-- Input data follows --

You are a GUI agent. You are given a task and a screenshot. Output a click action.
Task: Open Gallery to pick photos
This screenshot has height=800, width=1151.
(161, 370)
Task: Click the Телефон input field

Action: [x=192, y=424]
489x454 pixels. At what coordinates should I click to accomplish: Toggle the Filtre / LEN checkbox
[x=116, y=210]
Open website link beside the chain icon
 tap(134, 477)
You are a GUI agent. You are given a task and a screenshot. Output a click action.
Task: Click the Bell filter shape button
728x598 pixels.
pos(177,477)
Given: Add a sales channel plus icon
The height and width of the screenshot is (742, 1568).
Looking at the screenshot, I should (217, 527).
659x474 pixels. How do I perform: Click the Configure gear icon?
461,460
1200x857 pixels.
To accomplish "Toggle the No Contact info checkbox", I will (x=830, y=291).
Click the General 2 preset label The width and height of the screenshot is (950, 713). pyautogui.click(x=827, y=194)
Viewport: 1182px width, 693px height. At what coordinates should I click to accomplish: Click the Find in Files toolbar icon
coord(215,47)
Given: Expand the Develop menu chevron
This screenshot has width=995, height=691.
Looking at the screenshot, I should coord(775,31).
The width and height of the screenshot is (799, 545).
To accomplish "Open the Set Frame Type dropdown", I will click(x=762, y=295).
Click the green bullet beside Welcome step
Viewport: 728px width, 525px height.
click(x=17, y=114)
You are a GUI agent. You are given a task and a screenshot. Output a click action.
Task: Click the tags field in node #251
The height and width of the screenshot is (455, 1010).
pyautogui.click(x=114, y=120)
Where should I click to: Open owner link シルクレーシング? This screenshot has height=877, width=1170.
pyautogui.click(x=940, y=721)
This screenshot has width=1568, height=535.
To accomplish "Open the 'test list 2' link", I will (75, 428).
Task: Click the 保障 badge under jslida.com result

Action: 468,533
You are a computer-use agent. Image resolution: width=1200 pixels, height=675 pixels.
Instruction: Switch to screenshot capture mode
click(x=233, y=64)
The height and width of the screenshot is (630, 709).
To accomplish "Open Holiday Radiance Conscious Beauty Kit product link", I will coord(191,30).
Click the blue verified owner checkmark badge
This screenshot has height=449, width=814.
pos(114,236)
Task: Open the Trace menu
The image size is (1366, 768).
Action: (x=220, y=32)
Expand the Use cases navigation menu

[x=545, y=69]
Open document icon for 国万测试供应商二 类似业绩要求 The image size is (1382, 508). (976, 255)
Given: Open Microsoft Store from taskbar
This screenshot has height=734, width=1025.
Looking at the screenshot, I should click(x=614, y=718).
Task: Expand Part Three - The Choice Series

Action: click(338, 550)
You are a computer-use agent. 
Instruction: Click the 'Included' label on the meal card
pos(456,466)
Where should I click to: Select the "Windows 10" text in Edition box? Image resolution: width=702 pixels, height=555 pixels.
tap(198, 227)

-- Input data concluded --

Aim of the task: Please write out only the lines from the one containing "The image size is (1366, 768)." to the end of the records above, exactly, both ends included.

Expected output:
The image size is (1366, 768).
Action: (x=220, y=32)
Expand the Use cases navigation menu

[x=545, y=69]
Open document icon for 国万测试供应商二 类似业绩要求 The image size is (1382, 508). (976, 255)
Given: Open Microsoft Store from taskbar
This screenshot has height=734, width=1025.
Looking at the screenshot, I should click(x=614, y=718).
Task: Expand Part Three - The Choice Series

Action: click(338, 550)
You are a computer-use agent. 
Instruction: Click the 'Included' label on the meal card
pos(456,466)
Where should I click to: Select the "Windows 10" text in Edition box? Image resolution: width=702 pixels, height=555 pixels.
tap(198, 227)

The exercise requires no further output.